§ Task brief
Reproduce exactly the line containing "Image resolution: width=970" and every line after it, through the last line of the records below; add nothing.

Saved entries:

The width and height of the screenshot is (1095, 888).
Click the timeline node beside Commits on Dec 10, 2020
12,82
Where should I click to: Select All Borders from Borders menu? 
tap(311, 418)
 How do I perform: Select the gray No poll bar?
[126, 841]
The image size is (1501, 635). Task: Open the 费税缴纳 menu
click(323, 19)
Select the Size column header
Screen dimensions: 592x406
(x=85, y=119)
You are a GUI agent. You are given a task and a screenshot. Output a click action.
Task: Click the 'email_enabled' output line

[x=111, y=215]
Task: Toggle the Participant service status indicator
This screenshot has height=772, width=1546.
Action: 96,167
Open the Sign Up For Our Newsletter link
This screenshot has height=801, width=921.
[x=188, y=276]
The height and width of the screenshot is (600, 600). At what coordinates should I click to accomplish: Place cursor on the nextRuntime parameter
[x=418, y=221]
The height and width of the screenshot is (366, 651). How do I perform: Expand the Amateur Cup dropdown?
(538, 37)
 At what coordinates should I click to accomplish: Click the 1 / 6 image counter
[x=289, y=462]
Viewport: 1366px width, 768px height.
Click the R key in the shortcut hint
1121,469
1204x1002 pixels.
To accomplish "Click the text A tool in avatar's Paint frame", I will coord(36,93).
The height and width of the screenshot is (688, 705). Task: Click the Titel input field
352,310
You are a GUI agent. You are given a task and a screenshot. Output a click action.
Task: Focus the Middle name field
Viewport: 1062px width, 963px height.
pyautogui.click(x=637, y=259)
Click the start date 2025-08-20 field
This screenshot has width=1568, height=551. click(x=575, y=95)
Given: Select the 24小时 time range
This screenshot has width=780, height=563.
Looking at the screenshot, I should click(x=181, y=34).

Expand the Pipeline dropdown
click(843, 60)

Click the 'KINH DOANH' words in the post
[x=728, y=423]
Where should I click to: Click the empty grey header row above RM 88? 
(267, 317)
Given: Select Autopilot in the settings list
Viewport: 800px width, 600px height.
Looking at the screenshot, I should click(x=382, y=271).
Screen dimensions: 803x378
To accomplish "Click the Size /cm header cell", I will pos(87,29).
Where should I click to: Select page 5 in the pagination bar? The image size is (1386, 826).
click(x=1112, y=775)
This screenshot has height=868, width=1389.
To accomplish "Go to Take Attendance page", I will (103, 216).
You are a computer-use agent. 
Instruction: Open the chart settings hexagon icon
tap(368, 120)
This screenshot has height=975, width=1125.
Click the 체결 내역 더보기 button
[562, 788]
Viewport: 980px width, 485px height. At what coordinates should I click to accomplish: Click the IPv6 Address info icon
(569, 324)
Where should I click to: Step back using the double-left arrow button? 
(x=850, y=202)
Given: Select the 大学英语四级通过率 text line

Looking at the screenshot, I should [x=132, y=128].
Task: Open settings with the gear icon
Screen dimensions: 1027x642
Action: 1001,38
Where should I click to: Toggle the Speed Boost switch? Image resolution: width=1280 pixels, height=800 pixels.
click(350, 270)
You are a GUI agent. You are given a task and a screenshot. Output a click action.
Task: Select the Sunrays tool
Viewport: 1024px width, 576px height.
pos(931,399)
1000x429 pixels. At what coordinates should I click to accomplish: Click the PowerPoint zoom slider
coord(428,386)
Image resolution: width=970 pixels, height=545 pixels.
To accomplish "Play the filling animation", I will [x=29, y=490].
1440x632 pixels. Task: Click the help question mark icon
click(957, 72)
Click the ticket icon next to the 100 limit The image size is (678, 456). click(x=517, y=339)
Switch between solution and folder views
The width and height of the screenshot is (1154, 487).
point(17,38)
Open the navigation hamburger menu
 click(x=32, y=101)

§ Your solution
Image resolution: width=970 pixels, height=545 pixels.
To accomplish "Play the filling animation", I will [x=29, y=490].
1440x632 pixels. Task: Click the help question mark icon
click(957, 72)
Click the ticket icon next to the 100 limit The image size is (678, 456). click(x=517, y=339)
Switch between solution and folder views
The width and height of the screenshot is (1154, 487).
point(17,38)
Open the navigation hamburger menu
 click(x=32, y=101)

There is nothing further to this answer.